Conclusions about sterols, stanols and cholesterol
There is circumstantial evidence supporting the relationship between ingestion of sterols and stanols and a reduction in cardiovascular risk and it would seem to suggest the following conclusions[7, 8]:
- Systematic reviews to date do seem to suggest a general trend that shows that stanols and sterols reduce LDL cholesterol in people with normal and moderately raised cholesterol and that this effect is related to dose. They are also effective in reducing LDL cholesterol in more severe cases, as in familial hypercholesterolaemia, including homozygous individuals.
- The advent of powerful statins has led to neglect of dietary manipulation but sterols can be used in addition to statins to gain maximal effect.
- Plant sterol/stanol supplements, as part of a healthy diet, may represent an effective means of delivering LDL cholesterol lowering similar to plant sterols/stanols delivered in various food formats[4, 11].
- It is not yet clear as to the optimum intake of sterols/stanols. Foods enriched with 2 g of phytosterols/stanols per day have been shown to have a significant cholesterol-lowering effect.
- One study suggests that plant sterols work best when taken 'little and often' rather than in one large daily dose.
Other benefits of sterols
Sterols have been shown to have a beneficial effect in terms of prevention of cancer, especially colorectal cancer, breast cancer and prostate cancer. Not all studies have reported positive results and a number are based on samples of animals given carcinogens. Sterols appear to have antioxidant properties that would account for benefit with regard to both cancer and atheroma.
Although sterols are natural products ubiquitous in food, their safety cannot be assumed.

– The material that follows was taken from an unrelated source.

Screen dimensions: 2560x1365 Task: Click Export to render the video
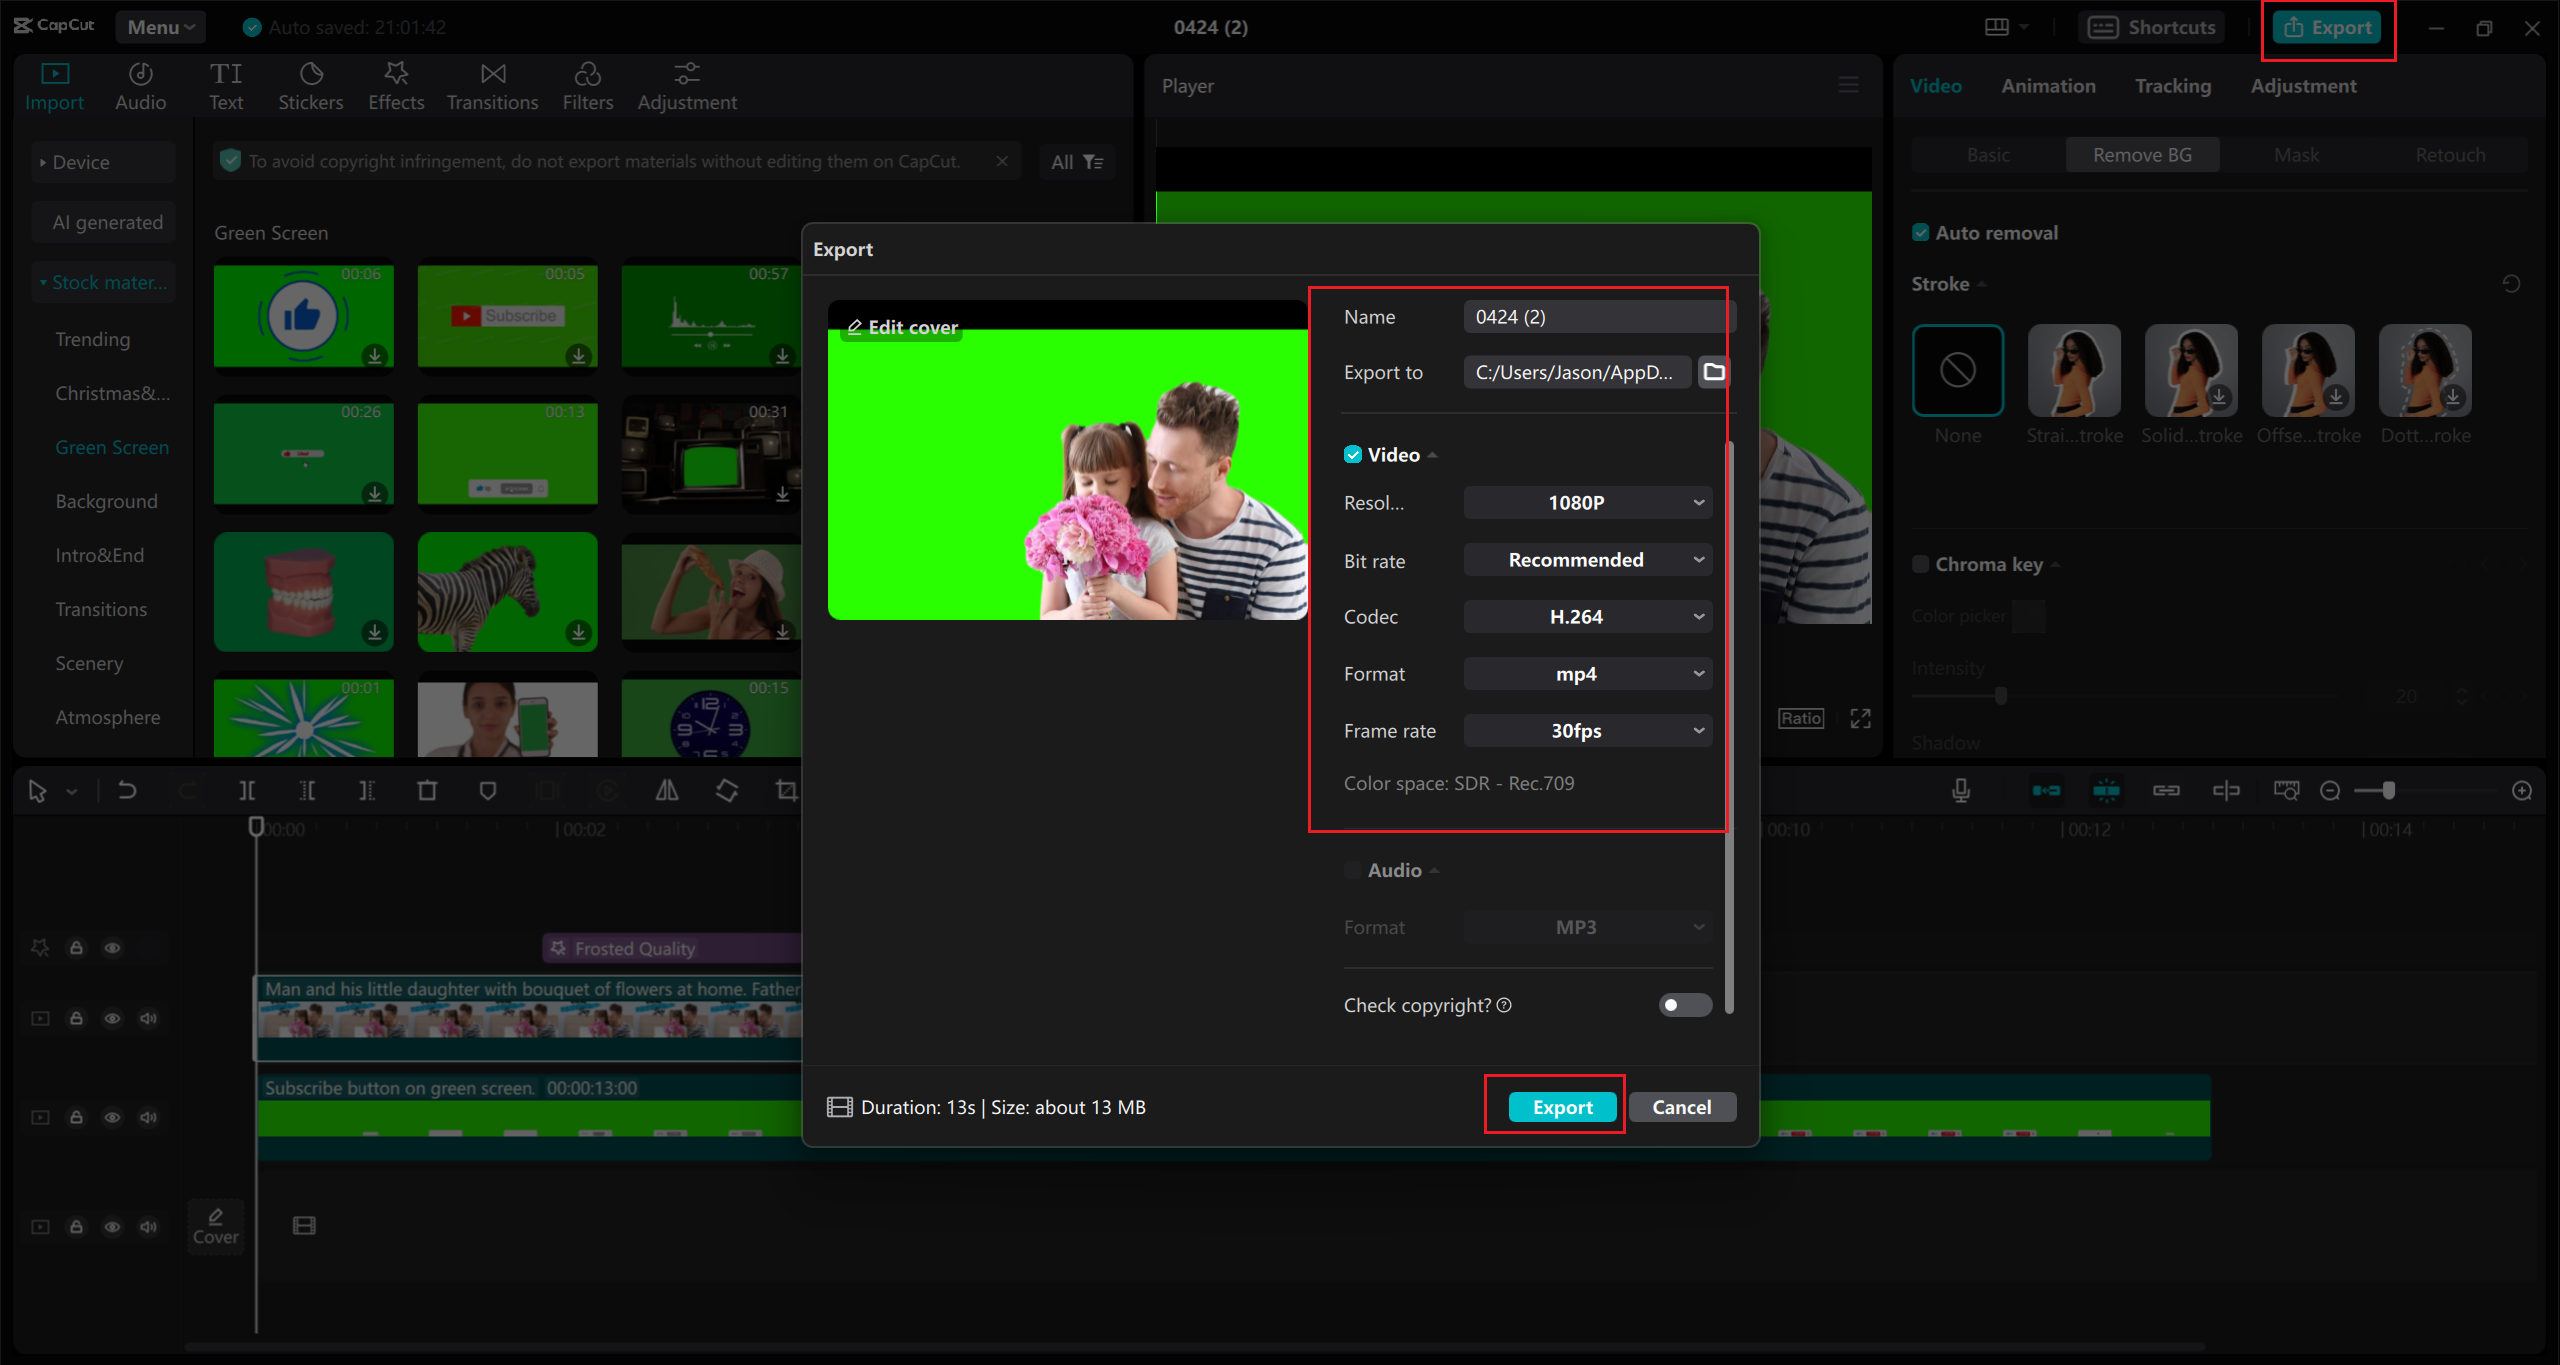coord(1561,1107)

- The ability to lower cholesterol is similar both in men and women; however, women seem to be much more susceptible to stanols causing impairment of the absorption of fat-soluble vitamins.
- Sterols are not recommended for pregnant or lactating women or for children aged under 5. This is because they have been shown to reduce the level of carotenoids, including vitamin A which is closely associated with fetal development. Moreover, the developing brain needs cholesterol.
- Sitosterolemia is a rare autosomal recessive inherited disorder which is known to be associated with high maternal absorption of plant sterol and cholesterol. It results in coronary heart disease at an early age.
Recommendations for patients
NICE recommends that patients should not routinely be advised to take plant sterols and stanols for the primary prevention of cardiovascular disease. This is based on the grounds that there are as yet no randomised controlled trials examining the effect of these substances on primary and secondary prevention with respect to cardiovascular outcomes. This recommendation may be subject to revision once the necessary data become available.